→ Brief
Print the entries exactly; skip the pictures.
• • •
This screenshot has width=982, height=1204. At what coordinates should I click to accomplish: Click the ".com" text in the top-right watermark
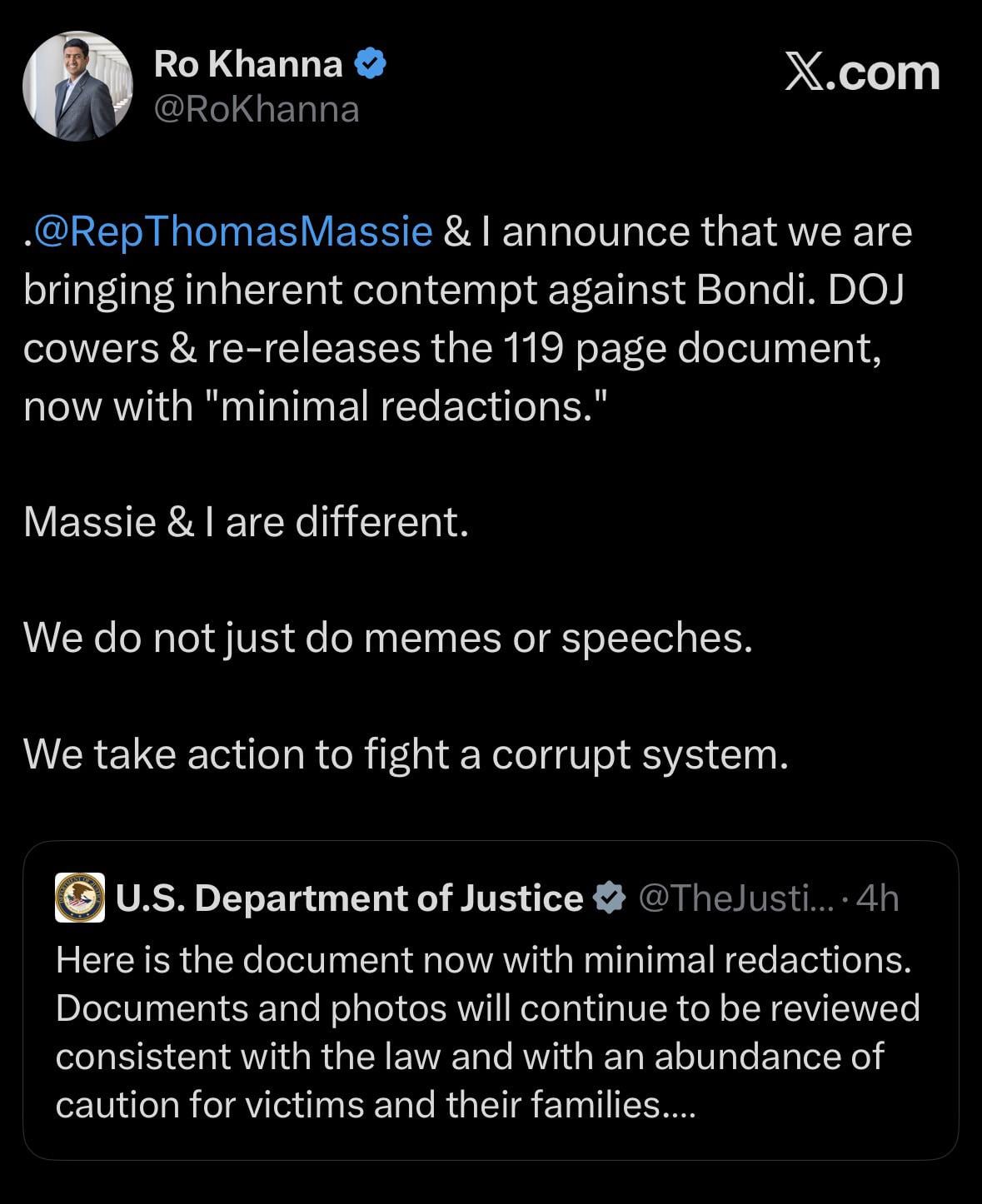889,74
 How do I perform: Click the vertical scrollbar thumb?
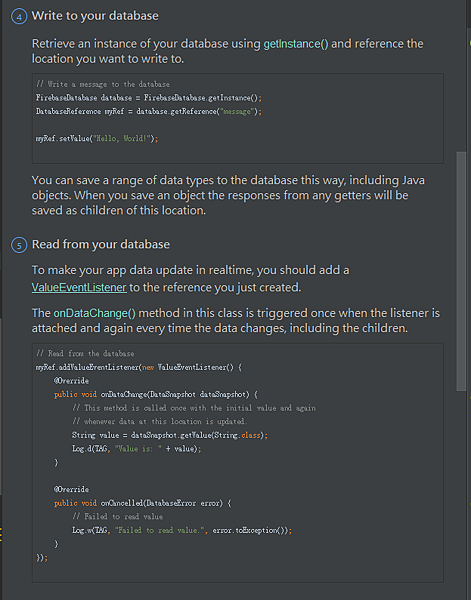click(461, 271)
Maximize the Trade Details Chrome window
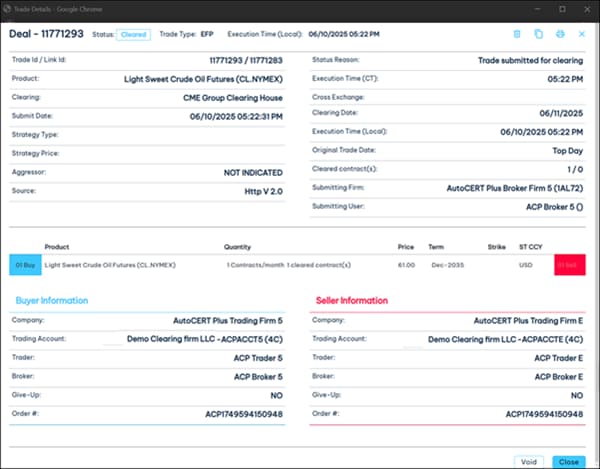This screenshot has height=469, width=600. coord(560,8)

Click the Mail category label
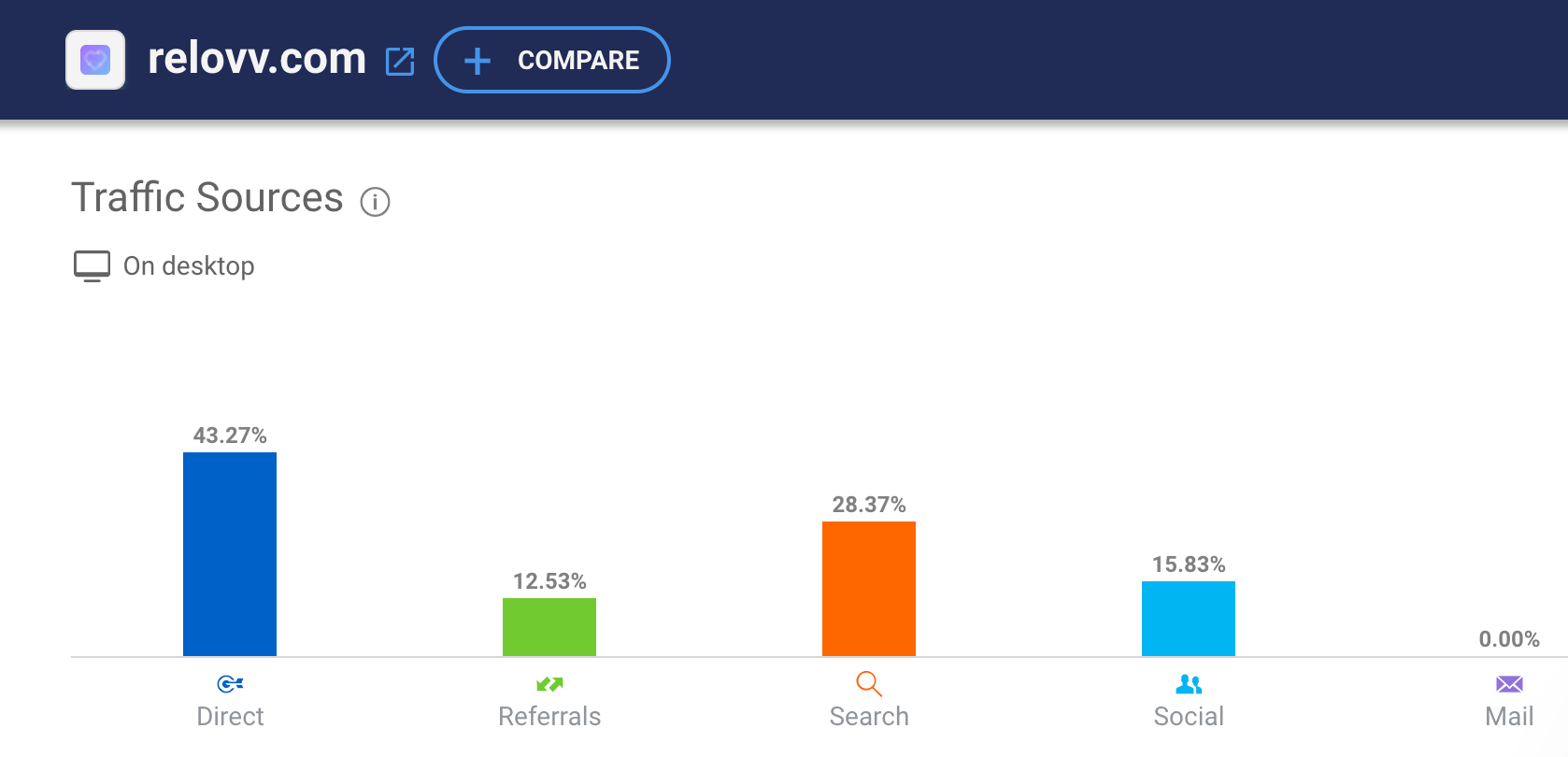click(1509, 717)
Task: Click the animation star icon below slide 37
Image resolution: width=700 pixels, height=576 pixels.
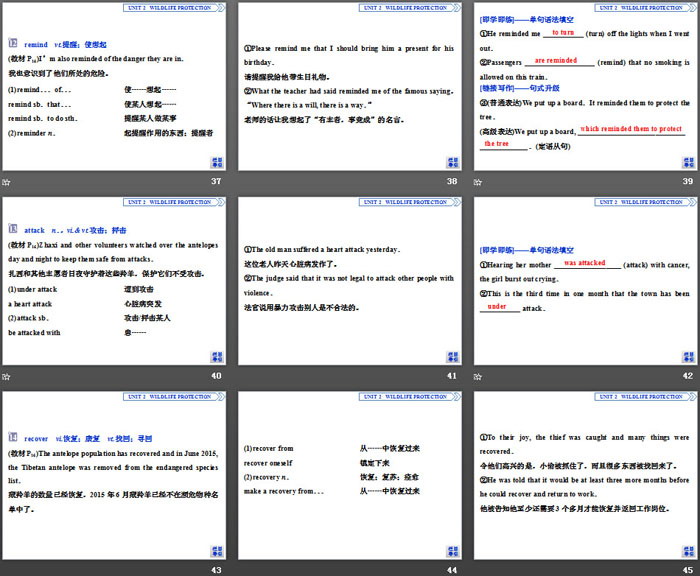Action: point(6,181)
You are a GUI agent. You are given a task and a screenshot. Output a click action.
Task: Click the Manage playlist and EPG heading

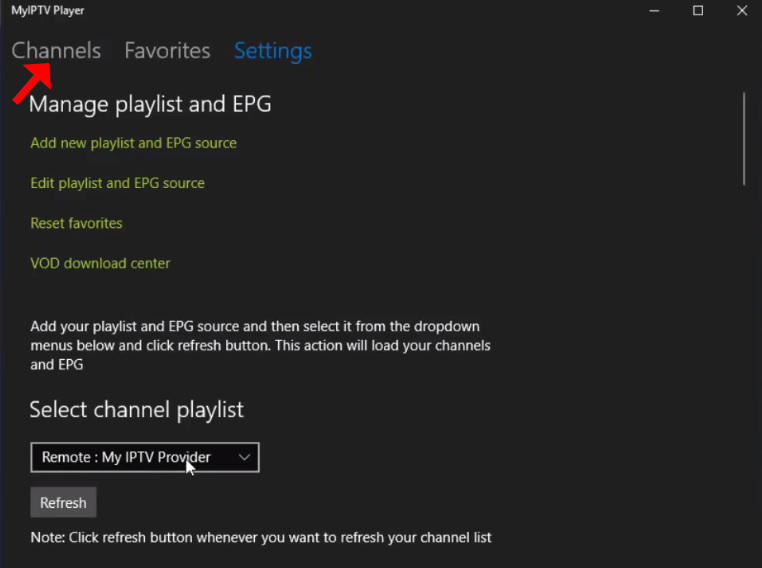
• • •
→ Exercise output
This screenshot has width=982, height=1204. At what coordinates should I click to accomplish: Click the ".com" text in the top-right watermark
889,74
 How do I perform: Click the vertical scrollbar thumb?
click(461, 271)
Maximize the Trade Details Chrome window
This screenshot has height=469, width=600. coord(560,8)

Click the Mail category label
click(1509, 717)
Task: Click the animation star icon below slide 37
Image resolution: width=700 pixels, height=576 pixels.
Action: point(6,181)
You are a GUI agent. You are given a task and a screenshot. Output a click action.
Task: Click the Manage playlist and EPG heading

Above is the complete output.